Snow describes the Apology as “a passionate lament for creative powers that used to be and that will never come again.”3 He fills in what Hardy left out: the personality, the friendships, the cricket, the eccentricities. Hardy was, Snow writes, unorthodox, radical, ready to talk about anything — and constitutionally incapable of suffering pretension. He refused to have his photograph taken. He covered mirrors in hotel rooms. He rated great mathematicians by comparing them to great cricketers — his highest compliment was to be placed in what he called the Bradman class.5

The foreword also gives the Apologyits tragic frame. Hardy had several strokes after 1939 and spent his final years unable to do mathematics, unable to play cricket, largely confined to his rooms. When he was awarded the Copley Medal — the Royal Society’s highest honor — he responded: “Now I know that I must be pretty near the end.” He died in 1947. Snow’s portrait makes it impossible to read the Apology as pure philosophy. It is philosophy written by a specific person in a specific crisis, and Snow ensures the reader never forgets it.

§
05

Graham Greene and the question of audience

When the Apologywas first published in 1940, Graham Greene called it — alongside Henry James’s notebooks — the best account ever written of what it felt like to be a creative artist.4 Greene was not a mathematician. He was responding to something else: the texture of Hardy’s account of what it is like to live inside a discipline, to care about it more than about anything else, to feel its demands and its rewards and its specific, irreplaceable form of satisfaction.

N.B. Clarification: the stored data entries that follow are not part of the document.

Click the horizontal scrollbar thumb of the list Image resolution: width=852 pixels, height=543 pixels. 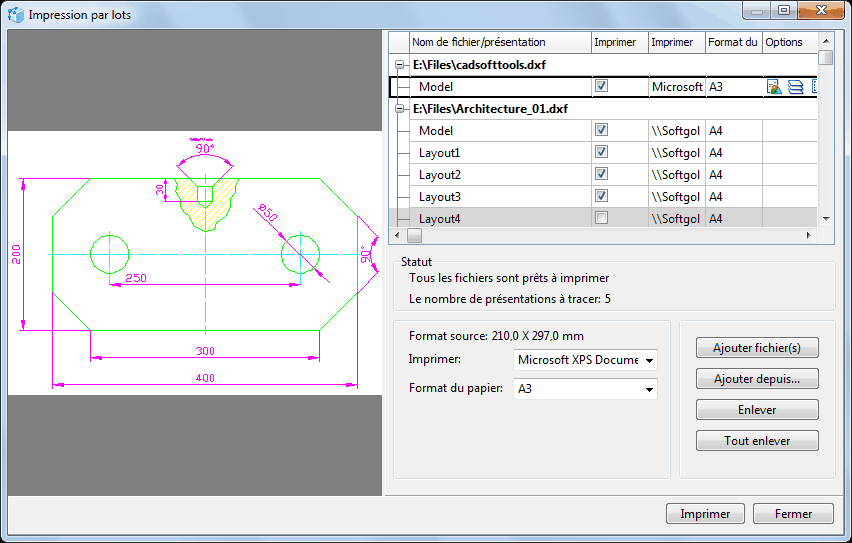[414, 236]
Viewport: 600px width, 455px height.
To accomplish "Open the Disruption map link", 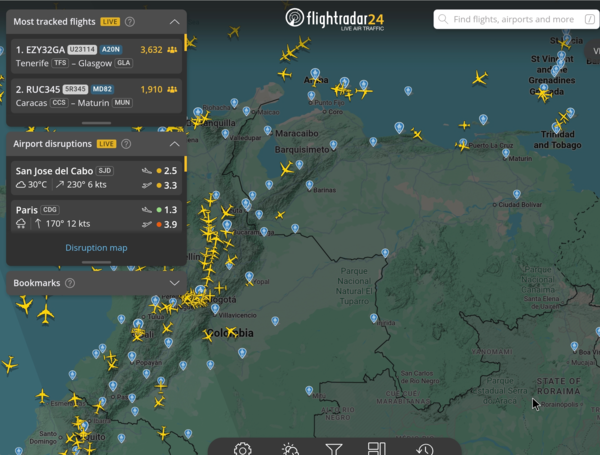I will point(96,248).
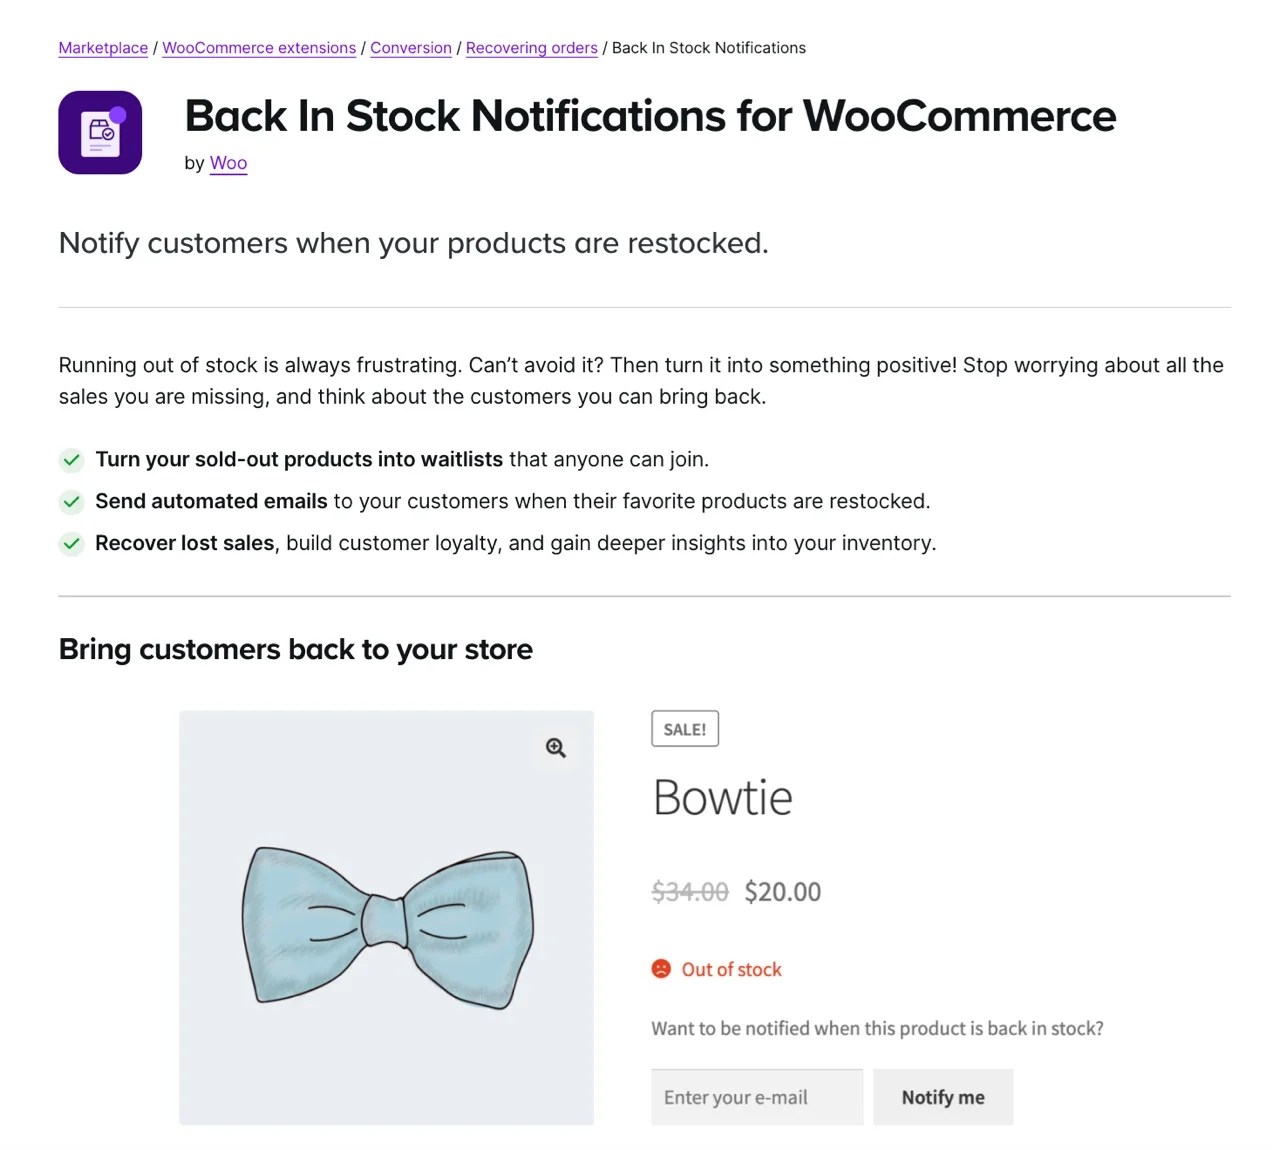Image resolution: width=1272 pixels, height=1150 pixels.
Task: Click the green checkmark beside waitlists bullet
Action: pos(71,460)
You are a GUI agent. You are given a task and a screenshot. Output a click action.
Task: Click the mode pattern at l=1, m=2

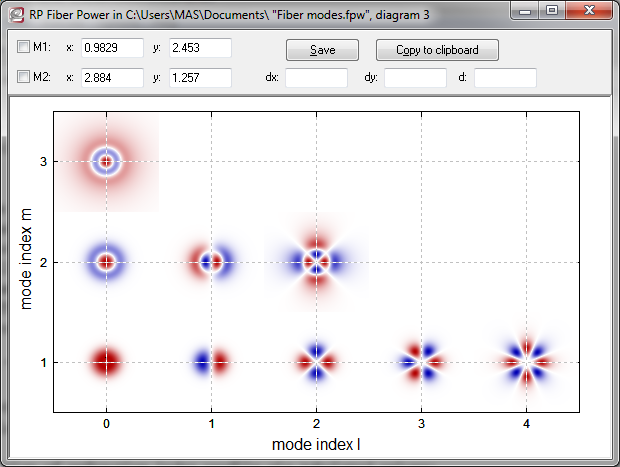(211, 261)
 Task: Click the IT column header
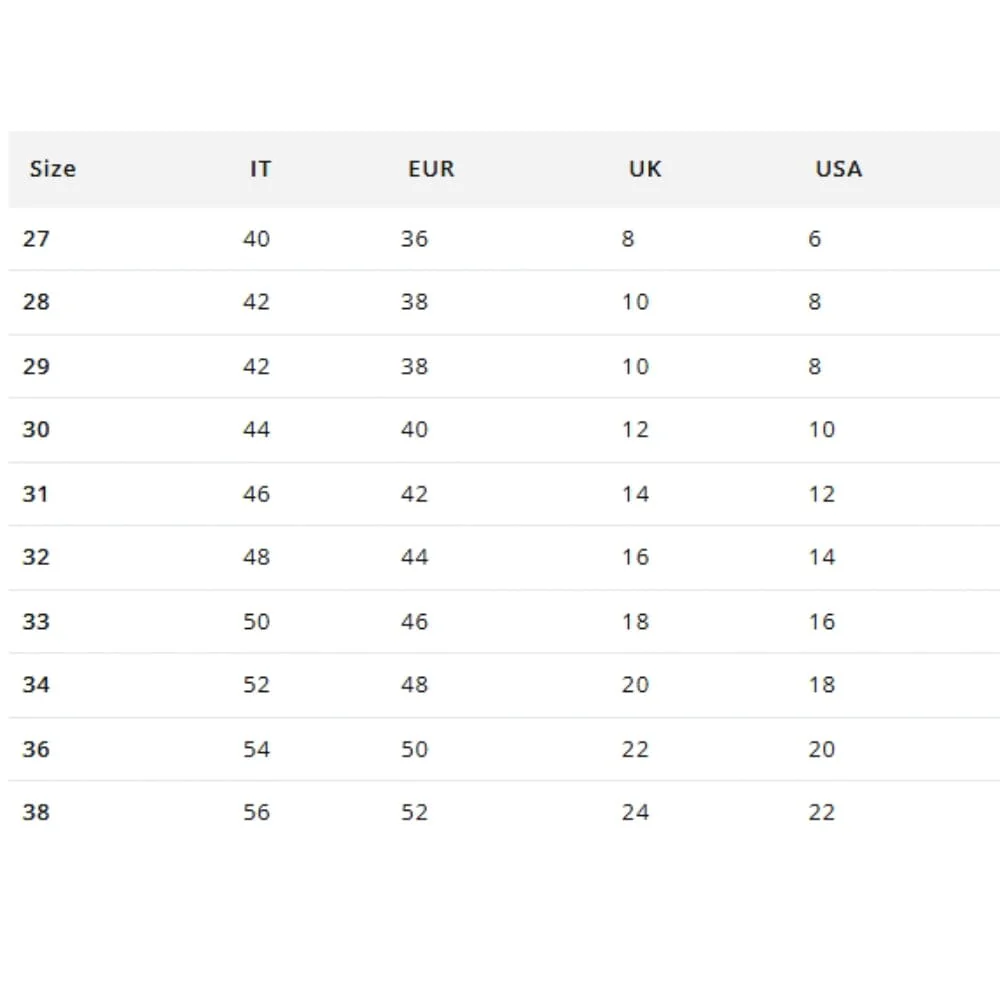(260, 169)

This is why the book works for readers who will never prove a theorem. Hardy is not explaining mathematics. He is describing a certain relationship to a certain kind of work — a relationship characterized by total commitment, high standards, impatience with mediocrity, and the knowledge that what you are doing is, in the deepest sense, worth doing regardless of whether anyone else agrees. The mathematics is the occasion. The subject is the life of the mind.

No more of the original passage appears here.